*REQUIRED ACTION 1*:
Answer these questions using the seafood production outlook text:
(a) Which organization partnered on the annual seafood production survey?
(b) What year-on-year growth in shrimp production does the survey forecast for 2024?
(c) What conditions pose downside risks to shrimp production in Ecuador?
*REQUIRED ACTION 2*:
Continue the seafood production outlook text from its last sentence.

*DOCUMENT EXCERPT*:
'''
According to a recent Rabobank report, industry responses from the annual seafood production survey, conducted in partnership with the Global Seafood Alliance, suggest a more optimistic production outlook for 2024 compared to 2023.
Shrimp: Back to growth in 2024
Global shrimp production is forecast to recover in 2024, albeit at a lower rate than the ten-year historical average. The survey results forecast year-on-year shrimp production growth of 4.8% in 2024, surpassing 2022’s peak volumes, after an expected modest decline of 0.4% in 2023.
In Ecuador, production growth is expected to decelerate in 2024. “While continued growth is anticipated, milder expectations may be a result of El Niño-related uncertainty, as potentially strong El Niño conditions pose downside risks due to heavy rains, which can increase flooding risks and potentially damage the infrastructure of ponds in Ecuador,” explained Novel Sharma, analyst – Seafood at Rabobank.
'''
*GIVEN INFORMATION*:
'''
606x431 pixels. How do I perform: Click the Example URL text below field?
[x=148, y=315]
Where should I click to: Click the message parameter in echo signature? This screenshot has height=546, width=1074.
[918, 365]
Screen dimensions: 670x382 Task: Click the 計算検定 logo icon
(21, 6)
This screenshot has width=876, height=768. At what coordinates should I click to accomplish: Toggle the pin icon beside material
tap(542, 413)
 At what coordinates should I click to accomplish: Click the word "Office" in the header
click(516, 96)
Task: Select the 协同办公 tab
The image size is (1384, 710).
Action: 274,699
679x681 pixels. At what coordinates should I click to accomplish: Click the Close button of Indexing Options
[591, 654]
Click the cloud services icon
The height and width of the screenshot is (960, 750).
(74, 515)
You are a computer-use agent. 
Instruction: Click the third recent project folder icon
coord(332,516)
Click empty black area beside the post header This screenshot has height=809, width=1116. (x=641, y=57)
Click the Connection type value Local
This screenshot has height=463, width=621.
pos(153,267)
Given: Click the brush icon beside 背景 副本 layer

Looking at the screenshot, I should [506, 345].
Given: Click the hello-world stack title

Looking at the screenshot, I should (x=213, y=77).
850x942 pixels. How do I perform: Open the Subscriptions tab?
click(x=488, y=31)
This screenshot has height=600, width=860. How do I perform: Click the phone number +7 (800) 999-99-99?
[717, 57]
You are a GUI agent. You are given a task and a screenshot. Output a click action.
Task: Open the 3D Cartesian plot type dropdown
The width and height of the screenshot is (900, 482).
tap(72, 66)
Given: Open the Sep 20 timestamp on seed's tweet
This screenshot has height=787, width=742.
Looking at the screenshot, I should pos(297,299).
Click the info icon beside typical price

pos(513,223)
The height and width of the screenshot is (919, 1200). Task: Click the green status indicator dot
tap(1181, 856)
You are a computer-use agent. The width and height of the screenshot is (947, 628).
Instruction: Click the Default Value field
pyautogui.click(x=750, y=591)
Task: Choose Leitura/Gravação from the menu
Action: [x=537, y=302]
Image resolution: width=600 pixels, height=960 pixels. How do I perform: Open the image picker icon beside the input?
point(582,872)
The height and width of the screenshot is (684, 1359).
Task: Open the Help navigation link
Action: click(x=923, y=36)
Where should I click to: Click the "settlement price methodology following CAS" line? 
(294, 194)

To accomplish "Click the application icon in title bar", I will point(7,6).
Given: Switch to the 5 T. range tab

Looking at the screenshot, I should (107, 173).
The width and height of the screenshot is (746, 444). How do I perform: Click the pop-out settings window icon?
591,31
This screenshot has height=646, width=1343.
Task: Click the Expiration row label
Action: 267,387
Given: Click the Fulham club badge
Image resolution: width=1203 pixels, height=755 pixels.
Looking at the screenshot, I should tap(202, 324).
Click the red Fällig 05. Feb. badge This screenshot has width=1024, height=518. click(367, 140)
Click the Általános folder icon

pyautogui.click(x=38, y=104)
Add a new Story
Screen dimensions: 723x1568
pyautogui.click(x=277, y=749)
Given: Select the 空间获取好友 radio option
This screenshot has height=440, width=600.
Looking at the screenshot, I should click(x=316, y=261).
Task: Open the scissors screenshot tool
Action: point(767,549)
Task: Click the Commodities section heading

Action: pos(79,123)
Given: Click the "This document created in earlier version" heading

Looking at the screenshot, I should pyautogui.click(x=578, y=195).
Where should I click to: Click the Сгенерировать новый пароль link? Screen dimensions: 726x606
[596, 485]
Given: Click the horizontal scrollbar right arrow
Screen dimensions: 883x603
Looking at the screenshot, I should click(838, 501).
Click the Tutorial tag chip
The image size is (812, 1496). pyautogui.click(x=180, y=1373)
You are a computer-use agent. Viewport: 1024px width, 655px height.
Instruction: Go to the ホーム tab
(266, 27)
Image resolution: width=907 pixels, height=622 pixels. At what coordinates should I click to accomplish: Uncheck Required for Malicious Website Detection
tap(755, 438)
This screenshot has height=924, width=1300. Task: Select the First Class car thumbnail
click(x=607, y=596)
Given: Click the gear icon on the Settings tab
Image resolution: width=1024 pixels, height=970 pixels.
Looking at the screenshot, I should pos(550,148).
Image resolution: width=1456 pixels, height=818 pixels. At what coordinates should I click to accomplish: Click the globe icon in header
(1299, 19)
'''
*WRITTEN REPLY 1*:
(a) The Global Seafood Alliance.
(b) 4.8%.
(c) Potentially strong El Niño conditions, since heavy rains can raise flooding risks and damage pond infrastructure.

*WRITTEN REPLY 2*:
There is optimism for Asian shrimp production, with survey respondents forecasting a potential recovery of 4% in 2024, following the region’s first decline in a decade in 2023. “This will depend on prices improving in 2024 after the continuous downward trend in 2023, which made the majority of the industry unprofitable,” noted Sharma.
Likewise, production in India and Vietnam is set to recover in 2024, following sharp contractions in 2023. Whether both regions achieve their forecast production growth in 2024 will depend on demand improvement in the US and Europe and prices recovering sufficiently to incentivize farmers to increase stocking of ponds.
Finfish: Major farmed species set to rebound in 2024
Similarly, optimism abounds for major farmed species, with salmon, tilapia, pangasius, seabream, and seabass all expected to grow, though El Niño poses potential downside risks for some species and regions.
After two consecutive years of weak global production growth, Atlantic salmon production reached an inflection point in Q3 2023. Provided there are no unforeseen biological issues or events, global production is expected to grow by 4.3% and 3.9%, respectively, in 2024 and 2025, led by Norway.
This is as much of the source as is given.